## [Stated task a]
In the listing, rewrite the lines between the one holding "This screenshot has width=1456, height=819. In" and the one holding "Looking at the image, I should click on (686, 100).", inclusive, putting "Status" in place of "Priority" and leaving everything else as it is.

## [Document section]
※

Monday, 21 March 2011

Amazed by Life

Last night, plagued by insomnia, I was poking around on Facebook, and on a lark, did a search for someone I used to know many, many years ago.  Faced with a page of results, I clicked on I think what was the third one down at random, and it said Hometown: Colorado Springs, CO.  Wow, well that was the home town of the person I used to know, so I sent off a tentative message asking if he was the someone I thought he might be, someone I met in Central America when we were both teenagers.

Believe it or not, it was.  Some force in the universe must have been guiding my mouse.  I'm absolutely in shock and awe.  I know I shouldn't be.  I've found other friends from my high school era on Facebook.  Heck, I've found friends from grammar school there, too.  This, though, it really shocked and surprised me in a beautiful way.  Sometimes life offers you the most amazing little surprises.

I've had a rough time the end of this winter.  I had a bloody awful migraine that had me in bed for four days at the beginning of the month, the worst one I've had in ages.  To top it off, I was severely affected - really, disabled, by the seasonal affective depression that hasn't bothered me since we left Grande Prairie.  It's the lack of winter sunshine, I think.  We don't get much in our new place, and it's been so cold that I haven't been spending much time outdoors.  I cried when it snowed again this week, because I was so devastated that spring hadn't quite sprung.  I created a pink and silver necklace to try to inspire happy, spring thoughts, and it did work to a degree.  But now I have an old friend to catch up with, and a Shakespeare comedy with two lovely people tomorrow night to top it off.  Things are surely looking up.

More books!
Okay, I've given up on making it to fifty by my birthday, but I'm still making progress on the year's goal.

32. Left neglected Genova, Lisa
35. The strain  del Toro, Guillermo 

The Devil in the White City was a great read, and I would recommend it highly to anyone interested in Chicago's history, architecture, or serial killers - or all three!  It chronicles the planning and building of the grounds of the World's Fair Columbian Exhibition, with a side plot telling the tale of a con man and murderer who was active in Chicago at that time.  I love history, and this book weaves together stories from historical documents and the author's imagination seamlessly.

The Strain was an interesting read as well - vampires as they should be: scary, mean, ruthless killers (as opposed to sappy, virginal, emo teen stalkers).  This was the first in a trilogy, and I picked it up because it's penned by the same man who wrote the script for Pan's Labyrinth, one of my all-time favourite movies.  It's well-written and interesting, and very very scary.  I'll definitely be reading the next in the trilogy soon.

※

## [Stated task b]
Copy the blog post word for word, between "Last night, plagued" and "were both teenagers.", inclusive.

※

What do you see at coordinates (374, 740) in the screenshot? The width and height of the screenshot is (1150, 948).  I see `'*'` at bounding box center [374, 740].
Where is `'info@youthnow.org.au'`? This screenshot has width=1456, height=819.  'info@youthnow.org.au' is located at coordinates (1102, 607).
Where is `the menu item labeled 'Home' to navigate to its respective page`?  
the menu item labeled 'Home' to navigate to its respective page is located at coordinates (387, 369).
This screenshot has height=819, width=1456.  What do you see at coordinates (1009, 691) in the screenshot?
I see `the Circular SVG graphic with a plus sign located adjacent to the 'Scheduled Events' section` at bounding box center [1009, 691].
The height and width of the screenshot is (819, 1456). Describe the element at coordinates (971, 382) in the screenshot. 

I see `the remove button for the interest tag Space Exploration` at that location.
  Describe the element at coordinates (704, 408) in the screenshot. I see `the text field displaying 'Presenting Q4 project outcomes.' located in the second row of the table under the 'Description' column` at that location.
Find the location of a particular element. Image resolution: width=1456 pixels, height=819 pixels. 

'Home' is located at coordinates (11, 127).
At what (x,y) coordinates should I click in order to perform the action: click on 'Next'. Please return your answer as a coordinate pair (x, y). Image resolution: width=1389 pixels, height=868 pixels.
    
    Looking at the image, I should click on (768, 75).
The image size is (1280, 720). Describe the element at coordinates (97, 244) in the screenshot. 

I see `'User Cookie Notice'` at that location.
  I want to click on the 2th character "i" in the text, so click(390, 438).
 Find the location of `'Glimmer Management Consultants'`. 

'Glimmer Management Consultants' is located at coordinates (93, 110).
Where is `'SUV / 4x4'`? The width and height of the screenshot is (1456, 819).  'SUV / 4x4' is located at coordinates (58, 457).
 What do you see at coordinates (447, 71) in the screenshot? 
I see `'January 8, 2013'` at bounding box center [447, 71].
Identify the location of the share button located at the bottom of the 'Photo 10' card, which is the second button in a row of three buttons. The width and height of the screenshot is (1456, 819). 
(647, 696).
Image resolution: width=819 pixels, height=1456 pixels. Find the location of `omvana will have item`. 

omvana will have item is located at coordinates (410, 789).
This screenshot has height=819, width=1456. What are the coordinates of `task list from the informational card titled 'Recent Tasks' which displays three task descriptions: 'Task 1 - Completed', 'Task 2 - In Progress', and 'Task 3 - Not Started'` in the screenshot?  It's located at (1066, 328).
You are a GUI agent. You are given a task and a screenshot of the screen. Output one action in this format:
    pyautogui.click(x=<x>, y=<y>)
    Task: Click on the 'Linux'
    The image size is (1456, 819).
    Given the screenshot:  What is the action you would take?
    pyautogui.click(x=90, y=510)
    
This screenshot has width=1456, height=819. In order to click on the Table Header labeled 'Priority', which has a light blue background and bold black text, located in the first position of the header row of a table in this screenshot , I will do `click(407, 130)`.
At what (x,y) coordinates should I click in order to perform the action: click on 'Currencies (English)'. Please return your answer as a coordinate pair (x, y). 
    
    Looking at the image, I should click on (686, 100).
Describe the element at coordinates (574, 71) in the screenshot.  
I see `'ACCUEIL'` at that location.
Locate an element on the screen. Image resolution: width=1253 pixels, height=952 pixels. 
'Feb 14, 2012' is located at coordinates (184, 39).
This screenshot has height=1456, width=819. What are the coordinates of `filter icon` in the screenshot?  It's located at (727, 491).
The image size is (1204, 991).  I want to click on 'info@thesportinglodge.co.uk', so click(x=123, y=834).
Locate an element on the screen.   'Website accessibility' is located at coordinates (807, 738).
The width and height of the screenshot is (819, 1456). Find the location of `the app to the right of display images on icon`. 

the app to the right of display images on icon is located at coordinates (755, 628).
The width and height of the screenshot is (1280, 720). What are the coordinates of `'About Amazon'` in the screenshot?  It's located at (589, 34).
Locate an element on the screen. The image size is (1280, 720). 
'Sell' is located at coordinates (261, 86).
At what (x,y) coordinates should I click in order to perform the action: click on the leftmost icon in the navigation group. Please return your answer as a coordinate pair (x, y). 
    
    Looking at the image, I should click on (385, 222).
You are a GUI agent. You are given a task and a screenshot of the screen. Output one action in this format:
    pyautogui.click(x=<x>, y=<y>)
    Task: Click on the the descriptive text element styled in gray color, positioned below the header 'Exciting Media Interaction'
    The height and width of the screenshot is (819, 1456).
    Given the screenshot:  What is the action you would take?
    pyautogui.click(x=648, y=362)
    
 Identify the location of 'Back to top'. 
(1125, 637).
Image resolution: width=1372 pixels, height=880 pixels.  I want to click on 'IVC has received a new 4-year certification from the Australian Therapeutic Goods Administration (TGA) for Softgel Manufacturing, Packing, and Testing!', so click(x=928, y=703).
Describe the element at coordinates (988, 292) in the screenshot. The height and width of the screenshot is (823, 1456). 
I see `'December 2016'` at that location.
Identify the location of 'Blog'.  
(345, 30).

※

## [Problem solution a]
This screenshot has width=1456, height=819. In order to click on the Table Header labeled 'Status', which has a light blue background and bold black text, located in the first position of the header row of a table in this screenshot , I will do `click(407, 130)`.
At what (x,y) coordinates should I click in order to perform the action: click on 'Currencies (English)'. Please return your answer as a coordinate pair (x, y). 
    
    Looking at the image, I should click on (686, 100).

## [Problem solution b]
Last night, plagued by insomnia, I was poking around on Facebook, and on a lark, did a search for someone I used to know many, many years ago.  Faced with a page of results, I clicked on I think what was the third one down at random, and it said Hometown: Colorado Springs, CO.  Wow, well that was the home town of the person I used to know, so I sent off a tentative message asking if he was the someone I thought he might be, someone I met in Central America when we were both teenagers.